[Stored data]
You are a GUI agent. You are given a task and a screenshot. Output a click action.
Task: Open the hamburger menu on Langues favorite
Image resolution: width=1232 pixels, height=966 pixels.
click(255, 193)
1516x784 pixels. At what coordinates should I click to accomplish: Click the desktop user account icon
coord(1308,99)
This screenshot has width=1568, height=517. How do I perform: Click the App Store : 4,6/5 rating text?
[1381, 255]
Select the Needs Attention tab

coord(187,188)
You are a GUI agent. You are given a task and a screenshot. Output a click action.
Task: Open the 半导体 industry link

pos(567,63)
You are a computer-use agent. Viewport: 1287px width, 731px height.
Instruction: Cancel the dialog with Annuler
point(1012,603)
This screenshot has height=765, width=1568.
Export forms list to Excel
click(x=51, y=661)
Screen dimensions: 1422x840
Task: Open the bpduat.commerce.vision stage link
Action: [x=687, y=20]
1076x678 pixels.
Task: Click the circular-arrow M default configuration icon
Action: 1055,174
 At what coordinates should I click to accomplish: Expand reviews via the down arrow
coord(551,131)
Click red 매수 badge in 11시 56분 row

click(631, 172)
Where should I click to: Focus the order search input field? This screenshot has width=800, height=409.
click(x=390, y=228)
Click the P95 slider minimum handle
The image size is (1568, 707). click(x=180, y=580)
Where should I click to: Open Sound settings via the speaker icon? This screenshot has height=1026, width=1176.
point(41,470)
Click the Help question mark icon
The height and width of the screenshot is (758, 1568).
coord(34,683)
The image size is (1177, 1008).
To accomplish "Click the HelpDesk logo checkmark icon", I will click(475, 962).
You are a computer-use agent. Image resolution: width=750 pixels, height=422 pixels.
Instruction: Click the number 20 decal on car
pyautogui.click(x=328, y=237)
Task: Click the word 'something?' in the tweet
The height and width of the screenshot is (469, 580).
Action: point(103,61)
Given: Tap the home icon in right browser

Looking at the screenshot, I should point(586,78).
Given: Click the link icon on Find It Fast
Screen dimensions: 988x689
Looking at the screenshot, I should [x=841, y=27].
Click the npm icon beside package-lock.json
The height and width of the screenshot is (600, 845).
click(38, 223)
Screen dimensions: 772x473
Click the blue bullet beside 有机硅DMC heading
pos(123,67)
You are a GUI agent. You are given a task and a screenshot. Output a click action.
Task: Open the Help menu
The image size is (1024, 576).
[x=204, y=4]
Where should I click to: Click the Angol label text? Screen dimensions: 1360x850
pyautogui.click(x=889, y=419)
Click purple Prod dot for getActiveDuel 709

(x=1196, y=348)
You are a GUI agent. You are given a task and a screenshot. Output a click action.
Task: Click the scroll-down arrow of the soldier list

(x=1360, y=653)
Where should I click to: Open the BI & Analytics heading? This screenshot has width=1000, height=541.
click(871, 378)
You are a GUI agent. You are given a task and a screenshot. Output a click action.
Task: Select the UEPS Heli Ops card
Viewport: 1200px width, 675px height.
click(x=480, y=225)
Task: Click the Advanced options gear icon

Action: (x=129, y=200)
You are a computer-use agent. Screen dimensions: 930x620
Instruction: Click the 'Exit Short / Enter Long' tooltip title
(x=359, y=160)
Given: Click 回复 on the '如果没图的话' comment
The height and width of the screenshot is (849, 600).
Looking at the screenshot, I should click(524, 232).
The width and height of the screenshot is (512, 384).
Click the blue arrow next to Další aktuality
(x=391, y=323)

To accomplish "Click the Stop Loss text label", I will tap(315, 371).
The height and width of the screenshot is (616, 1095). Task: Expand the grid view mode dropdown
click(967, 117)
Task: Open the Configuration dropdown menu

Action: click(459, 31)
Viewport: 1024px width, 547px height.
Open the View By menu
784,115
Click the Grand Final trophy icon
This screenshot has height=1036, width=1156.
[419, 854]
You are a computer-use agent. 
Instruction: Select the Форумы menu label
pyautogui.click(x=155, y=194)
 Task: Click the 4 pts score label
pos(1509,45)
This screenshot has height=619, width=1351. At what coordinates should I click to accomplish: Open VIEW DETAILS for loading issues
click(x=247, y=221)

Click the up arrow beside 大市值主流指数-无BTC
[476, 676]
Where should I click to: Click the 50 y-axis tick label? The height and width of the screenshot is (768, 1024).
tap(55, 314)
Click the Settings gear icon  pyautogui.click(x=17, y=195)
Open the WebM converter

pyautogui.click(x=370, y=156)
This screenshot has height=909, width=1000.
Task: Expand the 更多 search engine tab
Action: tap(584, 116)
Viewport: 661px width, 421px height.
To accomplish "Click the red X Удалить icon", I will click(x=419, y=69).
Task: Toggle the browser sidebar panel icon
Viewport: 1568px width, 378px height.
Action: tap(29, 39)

#### WORK TO COMPLETE:
The answer must be a single number: how many lines of the entries contain "will".

#### THE ANSWER:
3